On April 21, 2014, the United States District Court for the Southern District of Indiana dismissed a race discrimination case brought by an African-American employee against his former employer. In Douthit v. TC Heartland LLC, the employee claimed that he had been transferred from his Blender Assistant position on the third shift at TC Heartland’s Indianapolis manufacturing facility to the first shift based on his race.

Prior to addressing Mr. Douthit’s evidence of race discrimination, the court had to answer a fundamental question presented by all discrimination claims – Did the employee suffer an adverse employment action? Mr. Douthit contended that the shift change was an adverse employment action because he had requested to work the third shift so that he could care for his daughter during the day and by changing shifts, he lost out on the ability to do so.

While Mr. Douthit’s transfer from the third shift to the first shift was undoubtedly an employment action, the Court determined it was not an adverse one. The rationale for the Court’s decision was that the only change in circumstances Mr. Douthit suffered via the shift change was a change in the time of day during which he was scheduled to work. He did not lose any hours and his rate of pay and entitlement to benefits were not altered in any way. Thus, from an economic perspective, the transfer did not adversely impact him and the standard for discrimination claims is that an adverse employment action requires some sort of tangible economic harm.

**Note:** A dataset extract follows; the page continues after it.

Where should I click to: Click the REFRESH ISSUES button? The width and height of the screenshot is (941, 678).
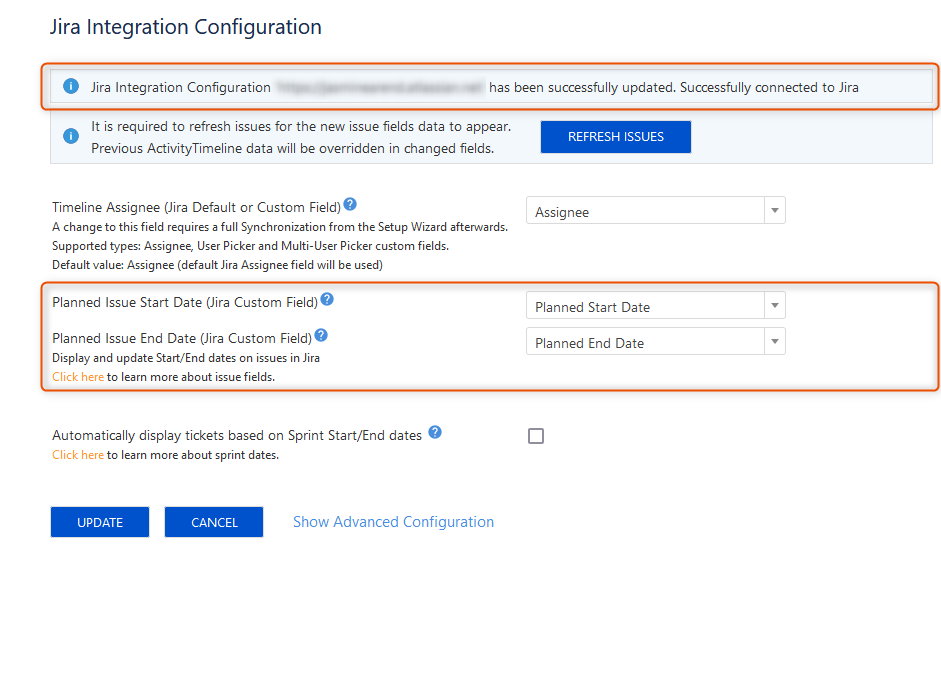[615, 136]
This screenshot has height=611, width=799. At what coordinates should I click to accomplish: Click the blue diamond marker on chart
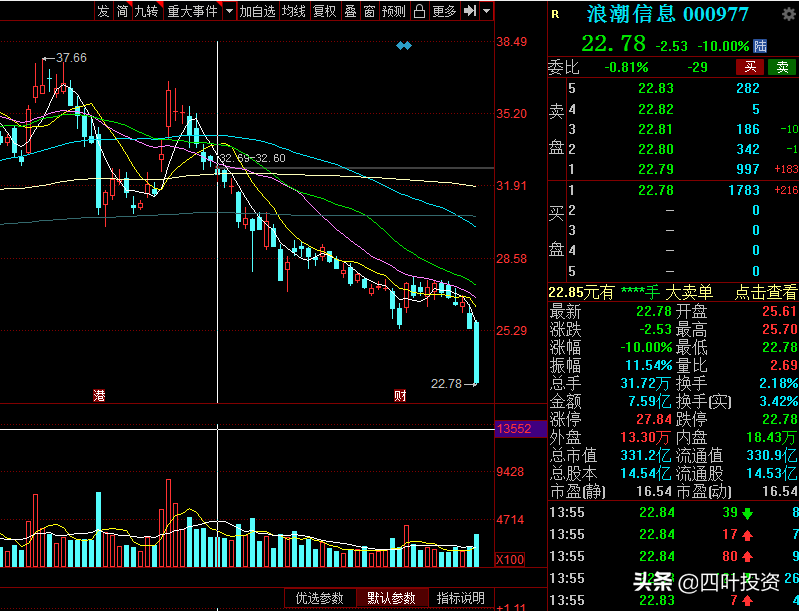[404, 46]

However, the Court went on to acknowledge that the anti-retaliation rule “is ‘broader’ than [the antidiscrimination rule] in the sense that retaliation may take so many forms, while [the antidiscrimination rule] is limited to discrimination with respect to [the worker’s] compensation, terms, conditions, or privileges of employment.” So while a shift transfer without any economic harm was insufficient evidence for Mr. Douthit’s race discrimination claim, the Court left open the possibility that it might be sufficient in claims involving workplace retaliation.